■ **TASK**:
Copy out every one of the entries below word for word, keeping each line unchanged and in its original order.

■ **MATERIAL FOR THIS EXERCISE**:

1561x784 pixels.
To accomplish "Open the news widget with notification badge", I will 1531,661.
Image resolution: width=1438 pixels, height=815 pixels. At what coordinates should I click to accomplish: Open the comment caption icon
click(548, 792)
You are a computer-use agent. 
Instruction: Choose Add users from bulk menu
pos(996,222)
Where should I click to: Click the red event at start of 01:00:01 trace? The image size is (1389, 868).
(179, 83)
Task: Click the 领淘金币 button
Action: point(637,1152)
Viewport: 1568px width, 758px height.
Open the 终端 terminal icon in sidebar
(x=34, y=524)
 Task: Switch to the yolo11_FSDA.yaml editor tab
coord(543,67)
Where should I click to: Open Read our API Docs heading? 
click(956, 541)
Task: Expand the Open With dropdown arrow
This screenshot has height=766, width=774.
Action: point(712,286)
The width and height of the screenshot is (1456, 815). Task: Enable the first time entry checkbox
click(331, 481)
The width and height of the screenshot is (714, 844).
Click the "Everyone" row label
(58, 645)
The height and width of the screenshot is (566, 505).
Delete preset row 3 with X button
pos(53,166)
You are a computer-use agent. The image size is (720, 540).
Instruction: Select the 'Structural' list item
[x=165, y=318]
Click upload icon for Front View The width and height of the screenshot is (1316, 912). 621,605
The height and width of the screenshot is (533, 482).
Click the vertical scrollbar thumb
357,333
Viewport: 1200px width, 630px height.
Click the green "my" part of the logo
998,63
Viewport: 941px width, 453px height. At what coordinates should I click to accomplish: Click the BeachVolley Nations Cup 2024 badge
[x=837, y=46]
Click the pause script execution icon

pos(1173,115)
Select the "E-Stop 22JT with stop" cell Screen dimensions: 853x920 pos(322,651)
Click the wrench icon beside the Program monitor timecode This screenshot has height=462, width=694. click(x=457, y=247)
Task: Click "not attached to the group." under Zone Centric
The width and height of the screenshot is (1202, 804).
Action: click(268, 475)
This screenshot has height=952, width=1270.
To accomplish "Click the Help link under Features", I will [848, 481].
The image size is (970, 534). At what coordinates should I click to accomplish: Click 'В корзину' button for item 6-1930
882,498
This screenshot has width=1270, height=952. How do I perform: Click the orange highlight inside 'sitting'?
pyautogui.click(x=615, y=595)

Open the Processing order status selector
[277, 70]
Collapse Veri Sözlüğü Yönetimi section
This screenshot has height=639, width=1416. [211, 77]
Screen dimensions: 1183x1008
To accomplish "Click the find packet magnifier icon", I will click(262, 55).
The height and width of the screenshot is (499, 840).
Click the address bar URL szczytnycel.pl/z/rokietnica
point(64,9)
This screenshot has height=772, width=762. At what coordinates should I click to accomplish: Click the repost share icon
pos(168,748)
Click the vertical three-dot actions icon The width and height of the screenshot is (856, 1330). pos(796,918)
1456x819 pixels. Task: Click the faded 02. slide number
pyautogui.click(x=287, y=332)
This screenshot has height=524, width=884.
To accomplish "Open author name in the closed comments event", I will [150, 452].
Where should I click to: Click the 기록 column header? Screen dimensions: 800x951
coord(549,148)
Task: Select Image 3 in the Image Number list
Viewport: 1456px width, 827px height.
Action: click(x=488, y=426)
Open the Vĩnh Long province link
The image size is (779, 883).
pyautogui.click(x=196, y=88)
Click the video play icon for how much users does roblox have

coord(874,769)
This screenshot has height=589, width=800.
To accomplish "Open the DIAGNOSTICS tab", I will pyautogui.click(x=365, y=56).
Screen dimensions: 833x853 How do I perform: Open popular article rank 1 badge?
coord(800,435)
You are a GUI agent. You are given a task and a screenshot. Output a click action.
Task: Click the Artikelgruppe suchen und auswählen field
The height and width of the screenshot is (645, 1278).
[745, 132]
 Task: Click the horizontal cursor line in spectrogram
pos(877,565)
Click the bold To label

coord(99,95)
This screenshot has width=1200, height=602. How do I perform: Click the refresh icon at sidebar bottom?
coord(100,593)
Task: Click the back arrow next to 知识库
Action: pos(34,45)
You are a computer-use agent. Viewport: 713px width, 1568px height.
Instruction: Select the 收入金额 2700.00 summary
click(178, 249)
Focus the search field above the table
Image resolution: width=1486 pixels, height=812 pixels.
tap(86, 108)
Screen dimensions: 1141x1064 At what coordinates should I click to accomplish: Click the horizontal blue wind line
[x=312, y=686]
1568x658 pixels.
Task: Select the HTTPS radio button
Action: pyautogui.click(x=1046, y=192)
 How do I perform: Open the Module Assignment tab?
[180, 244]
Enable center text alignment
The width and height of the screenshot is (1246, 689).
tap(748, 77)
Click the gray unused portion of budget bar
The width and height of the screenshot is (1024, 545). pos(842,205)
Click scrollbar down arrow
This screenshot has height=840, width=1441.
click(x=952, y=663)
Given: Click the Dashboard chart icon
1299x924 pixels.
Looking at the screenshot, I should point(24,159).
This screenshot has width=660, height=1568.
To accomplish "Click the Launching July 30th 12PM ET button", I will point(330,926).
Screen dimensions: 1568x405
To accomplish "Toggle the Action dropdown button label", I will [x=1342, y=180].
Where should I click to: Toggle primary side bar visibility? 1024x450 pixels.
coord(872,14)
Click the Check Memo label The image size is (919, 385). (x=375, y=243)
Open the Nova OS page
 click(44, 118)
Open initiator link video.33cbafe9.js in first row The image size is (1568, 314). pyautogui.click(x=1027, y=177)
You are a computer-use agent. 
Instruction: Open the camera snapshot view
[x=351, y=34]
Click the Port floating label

■ **COMPLETE ANSWER**:
1561x784 pixels.
To accomplish "Open the news widget with notification badge", I will 1531,661.
Image resolution: width=1438 pixels, height=815 pixels. At what coordinates should I click to accomplish: Open the comment caption icon
click(548, 792)
You are a computer-use agent. 
Instruction: Choose Add users from bulk menu
pos(996,222)
Where should I click to: Click the red event at start of 01:00:01 trace? The image size is (1389, 868).
(179, 83)
Task: Click the 领淘金币 button
Action: point(637,1152)
Viewport: 1568px width, 758px height.
Open the 终端 terminal icon in sidebar
(x=34, y=524)
 Task: Switch to the yolo11_FSDA.yaml editor tab
coord(543,67)
Where should I click to: Open Read our API Docs heading? 
click(956, 541)
Task: Expand the Open With dropdown arrow
This screenshot has height=766, width=774.
Action: point(712,286)
The width and height of the screenshot is (1456, 815). Task: Enable the first time entry checkbox
click(331, 481)
The width and height of the screenshot is (714, 844).
Click the "Everyone" row label
(58, 645)
The height and width of the screenshot is (566, 505).
Delete preset row 3 with X button
pos(53,166)
You are a computer-use agent. The image size is (720, 540).
Instruction: Select the 'Structural' list item
[x=165, y=318]
Click upload icon for Front View The width and height of the screenshot is (1316, 912). 621,605
The height and width of the screenshot is (533, 482).
Click the vertical scrollbar thumb
357,333
Viewport: 1200px width, 630px height.
Click the green "my" part of the logo
998,63
Viewport: 941px width, 453px height. At what coordinates should I click to accomplish: Click the BeachVolley Nations Cup 2024 badge
[x=837, y=46]
Click the pause script execution icon

pos(1173,115)
Select the "E-Stop 22JT with stop" cell Screen dimensions: 853x920 pos(322,651)
Click the wrench icon beside the Program monitor timecode This screenshot has height=462, width=694. click(x=457, y=247)
Task: Click "not attached to the group." under Zone Centric
The width and height of the screenshot is (1202, 804).
Action: click(268, 475)
This screenshot has height=952, width=1270.
To accomplish "Click the Help link under Features", I will [848, 481].
The image size is (970, 534). At what coordinates should I click to accomplish: Click 'В корзину' button for item 6-1930
882,498
This screenshot has width=1270, height=952. How do I perform: Click the orange highlight inside 'sitting'?
pyautogui.click(x=615, y=595)

Open the Processing order status selector
[277, 70]
Collapse Veri Sözlüğü Yönetimi section
This screenshot has height=639, width=1416. [211, 77]
Screen dimensions: 1183x1008
To accomplish "Click the find packet magnifier icon", I will click(262, 55).
The height and width of the screenshot is (499, 840).
Click the address bar URL szczytnycel.pl/z/rokietnica
point(64,9)
This screenshot has height=772, width=762. At what coordinates should I click to accomplish: Click the repost share icon
pos(168,748)
Click the vertical three-dot actions icon The width and height of the screenshot is (856, 1330). pos(796,918)
1456x819 pixels. Task: Click the faded 02. slide number
pyautogui.click(x=287, y=332)
This screenshot has height=524, width=884.
To accomplish "Open author name in the closed comments event", I will [150, 452].
Where should I click to: Click the 기록 column header? Screen dimensions: 800x951
coord(549,148)
Task: Select Image 3 in the Image Number list
Viewport: 1456px width, 827px height.
Action: click(x=488, y=426)
Open the Vĩnh Long province link
The image size is (779, 883).
pyautogui.click(x=196, y=88)
Click the video play icon for how much users does roblox have

coord(874,769)
This screenshot has height=589, width=800.
To accomplish "Open the DIAGNOSTICS tab", I will pyautogui.click(x=365, y=56).
Screen dimensions: 833x853 How do I perform: Open popular article rank 1 badge?
coord(800,435)
You are a GUI agent. You are given a task and a screenshot. Output a click action.
Task: Click the Artikelgruppe suchen und auswählen field
The height and width of the screenshot is (645, 1278).
[745, 132]
 Task: Click the horizontal cursor line in spectrogram
pos(877,565)
Click the bold To label

coord(99,95)
This screenshot has width=1200, height=602. How do I perform: Click the refresh icon at sidebar bottom?
coord(100,593)
Task: Click the back arrow next to 知识库
Action: pos(34,45)
You are a computer-use agent. Viewport: 713px width, 1568px height.
Instruction: Select the 收入金额 2700.00 summary
click(178, 249)
Focus the search field above the table
Image resolution: width=1486 pixels, height=812 pixels.
tap(86, 108)
Screen dimensions: 1141x1064 At what coordinates should I click to accomplish: Click the horizontal blue wind line
[x=312, y=686]
1568x658 pixels.
Task: Select the HTTPS radio button
Action: pyautogui.click(x=1046, y=192)
 How do I perform: Open the Module Assignment tab?
[180, 244]
Enable center text alignment
The width and height of the screenshot is (1246, 689).
tap(748, 77)
Click the gray unused portion of budget bar
The width and height of the screenshot is (1024, 545). pos(842,205)
Click scrollbar down arrow
This screenshot has height=840, width=1441.
click(x=952, y=663)
Given: Click the Dashboard chart icon
1299x924 pixels.
Looking at the screenshot, I should point(24,159).
This screenshot has width=660, height=1568.
To accomplish "Click the Launching July 30th 12PM ET button", I will point(330,926).
Screen dimensions: 1568x405
To accomplish "Toggle the Action dropdown button label", I will [x=1342, y=180].
Where should I click to: Toggle primary side bar visibility? 1024x450 pixels.
coord(872,14)
Click the Check Memo label The image size is (919, 385). (x=375, y=243)
Open the Nova OS page
 click(44, 118)
Open initiator link video.33cbafe9.js in first row The image size is (1568, 314). pyautogui.click(x=1027, y=177)
You are a computer-use agent. 
Instruction: Open the camera snapshot view
[x=351, y=34]
Click the Port floating label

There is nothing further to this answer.